TRECHO FORNECIDO —
A AMIB tem como meta orientar, treinar e capacitar os profissionais de Terapia Intensiva para atuarem do modo mais adequado junto ao potencial doador e seus familiares, de forma a efetivar a doação de órgãos. Em um primeiro momento, preparar esses profissionais para conduzirem a entrevista familiar. É uma situação de grande perda e dor que sobrevêm aos familiares, onde os sentimentos são confusos, e a falta de acolhimento ou a má condução da comunicação entre equipe assistencial e familiares podem colocar tudo a perder. “A equipe precisa estar preparada para conduzir o processo da forma mais adequada”, ele alerta.
É frequente que se responsabilize a cultura da população pelas altas taxas de não autorização familiar, o que geralmente não é verdadeiro. A experiência de outros países como a Espanha, demonstra que a intenção da população em não doar permanece constante durante décadas, ao mesmo tempo em que as taxas de não autorização caem fortemente, alcançando cifras menores que as observadas em pesquisas junto à população. Esses resultados surpreendentes foram alcançados graças a um forte programa de capacitação das equipes de terapia intensiva para realização de entrevista familiar.
Outro ponto crucial é a manutenção clínica do potencial doador. As técnicas para manutenção do potencial doador também exigem acurácia. Apesar de não ser um procedimento muito complexo, deve ser feito de forma correta e sistematizada. Além disso, o que observamos em relação à manutenção do potencial doador, é a existência de certa resistência, talvez até mesmo um certo preconceito da equipe em prestar cuidado a alguém que já não tem mais vida.

REQUISITO —
Responda com base no trecho:
1. O que a AMIB pretende, em um primeiro momento, ao preparar os profissionais de Terapia Intensiva?
2. Que país é citado como exemplo de queda nas taxas de não autorização familiar?
3. De que forma deve ser feita a manutenção do potencial doador?
Os registros constituem material à parte, sem ligação com o trecho.

REGISTROS DE DADOS —
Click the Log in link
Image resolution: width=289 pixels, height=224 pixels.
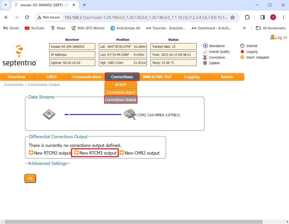(x=278, y=37)
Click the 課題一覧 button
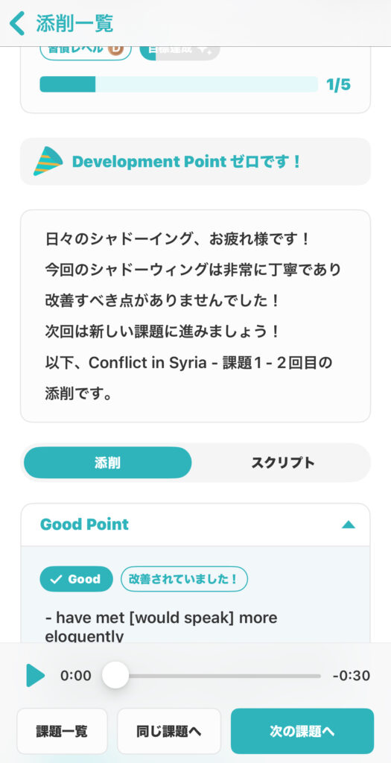Image resolution: width=391 pixels, height=763 pixels. coord(62,731)
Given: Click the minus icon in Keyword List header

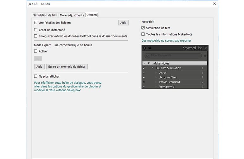Looking at the screenshot, I should coord(150,48).
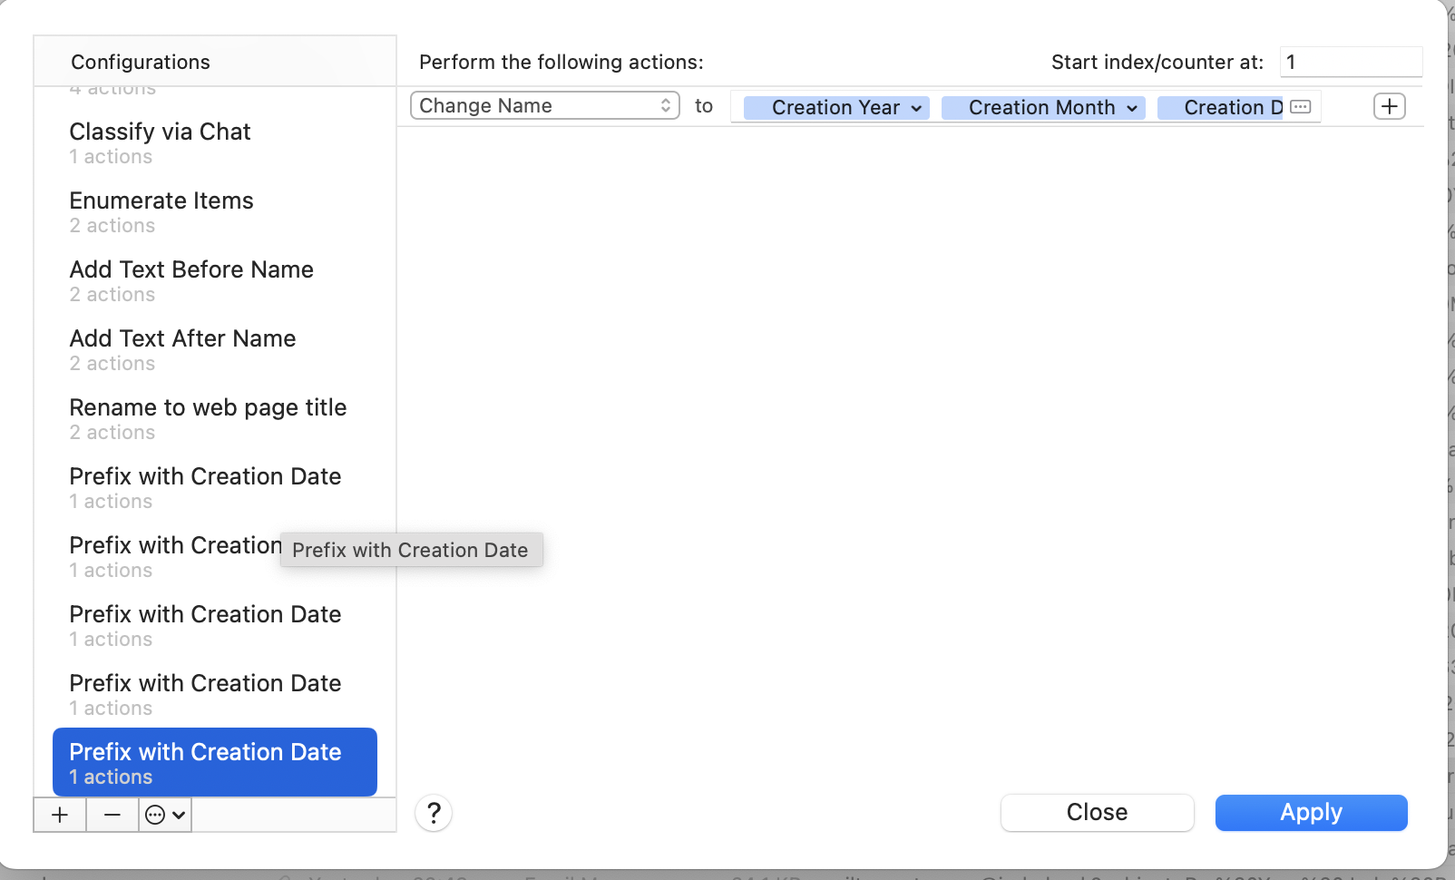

RESOLUÇÃO DA TAREFA —
1. Prepará-los para conduzirem a entrevista familiar.
2. A Espanha.
3. De forma correta e sistematizada.